【質問の要旨】
賃料相当額を特別受益として引かれるのか
【ご質問内容】
裁判認知により相続人となりましたが、被相続人所有の空き家に住んでいた年数分の賃料(1000万円)を、特別受益として遺留分から差引くと言われています。
建物は、数年前に贈与の約束(契約書)があり、私(婚外子)の母が建替え、被相続人の死亡以前に母名義となっています。
土地は、私に遺贈の遺言があります。
それでも特別受益として賃料相当額を引かれなければならないのでしょうか。
【使用貸借であれば賃料の支払いは不要】
被相続人であるお父さん所有の空家をあなたが使用していたということを法律的に考えてみます。
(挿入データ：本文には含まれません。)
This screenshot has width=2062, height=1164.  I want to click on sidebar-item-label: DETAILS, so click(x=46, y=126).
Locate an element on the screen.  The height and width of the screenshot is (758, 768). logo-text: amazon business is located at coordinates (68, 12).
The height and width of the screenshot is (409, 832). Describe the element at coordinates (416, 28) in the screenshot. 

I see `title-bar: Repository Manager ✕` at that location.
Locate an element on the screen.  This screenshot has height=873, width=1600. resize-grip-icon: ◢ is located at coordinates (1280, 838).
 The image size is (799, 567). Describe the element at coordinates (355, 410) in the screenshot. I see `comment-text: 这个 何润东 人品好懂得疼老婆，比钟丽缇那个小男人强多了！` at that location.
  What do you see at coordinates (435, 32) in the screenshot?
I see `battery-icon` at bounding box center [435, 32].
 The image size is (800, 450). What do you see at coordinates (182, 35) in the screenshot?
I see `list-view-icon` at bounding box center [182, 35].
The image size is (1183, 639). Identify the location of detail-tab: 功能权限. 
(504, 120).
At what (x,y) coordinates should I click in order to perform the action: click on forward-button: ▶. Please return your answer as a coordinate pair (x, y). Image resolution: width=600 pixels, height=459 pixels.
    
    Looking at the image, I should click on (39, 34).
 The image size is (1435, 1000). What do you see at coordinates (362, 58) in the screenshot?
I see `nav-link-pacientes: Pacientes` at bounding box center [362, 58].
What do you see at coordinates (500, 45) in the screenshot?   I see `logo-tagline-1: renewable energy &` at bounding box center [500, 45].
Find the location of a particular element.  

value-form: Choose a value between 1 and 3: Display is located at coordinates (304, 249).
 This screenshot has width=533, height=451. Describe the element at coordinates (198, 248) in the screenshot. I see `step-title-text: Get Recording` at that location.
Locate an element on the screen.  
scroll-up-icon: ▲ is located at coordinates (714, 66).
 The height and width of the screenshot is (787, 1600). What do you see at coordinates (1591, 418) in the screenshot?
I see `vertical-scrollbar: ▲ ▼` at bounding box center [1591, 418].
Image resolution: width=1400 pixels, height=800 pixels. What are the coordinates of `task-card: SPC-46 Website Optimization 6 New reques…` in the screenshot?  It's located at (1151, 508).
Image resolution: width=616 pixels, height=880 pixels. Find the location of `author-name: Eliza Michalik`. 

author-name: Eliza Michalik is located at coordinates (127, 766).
お父さんがあなたに賃料を請求するようなことはなかったのであれば、あなたはお父さんから無償(ただ)でその家を利用することを認められたということになり、法律的には使用貸借という関係になります。
あなたの立場から言えば、無償で使用する権利(使用借権)をお父さんから与えられたということになりますので、賃料を支払う必要はないでしょう。
【使用借権が特別受益になる可能性がある】
ただ、あなたが、被相続人からただで使用する権利(使用借権)をもらったということが特別受益とされる可能性があります。
使用借権の価額については当該対象物件の5~10%程度の価値があるものだとされることが多いです(但し、裁判例の解説などを読むと10~30%ではないかという見解もあります)。
しかし、建物価額は評価証明額を前提として算定されることが多いですが、建物の評価証明額が極めて少額な場合も多く、そのため、上記の割合では使用借権価額が極めて少額になります。
一方で、被相続人であるお父さんは土地や建物の固定資産税分を負担しています。
その物件をあなたが無償使用しているのであれば、最低限、土地や建物の固定資産税分の支払い分程度は免れたという利益を受けていたことになり、その相当額が特別受益とされる可能性があります。
【建物贈与の影響】
建て替える前の建物は、生前に贈与されていますが、誰に贈与されたのかがご質問では明らかではありません。
もし、あなたに贈与されたのであれば、建物価額があなたの特別受益として持ち戻されますが、その場合の特別受益額は、《建物価額-使用借権額》でいう計算式で算定されます。
贈与があったとしても、あなたが使用借権を取得した事実は消えませんので、使用借権取得が特別受益となる点は否定できません。
但し、上記考え方はあくまで一つの考え方にすぎず、異なる見解もありえます。
【持ち戻し免除の可能性もあるので弁護士に法律相談を】
なお、今回のご質問から受ける印象ですが、お父さんとしては遺産への持ち戻しを免除するという意思をお持ちであった可能性もあります。
また、前項に記載したように使用借権を設定した後、その建物を取得した場合にどのような形で特別受益に反映させるかについても、弁護士により見解の相違がありえます。
いずれにせよ、今回のご質問が含む問題については、難しい点も多いので、近くの相続問題に詳しい弁護士に事情を詳しく説明され、相談されることをお勧めします。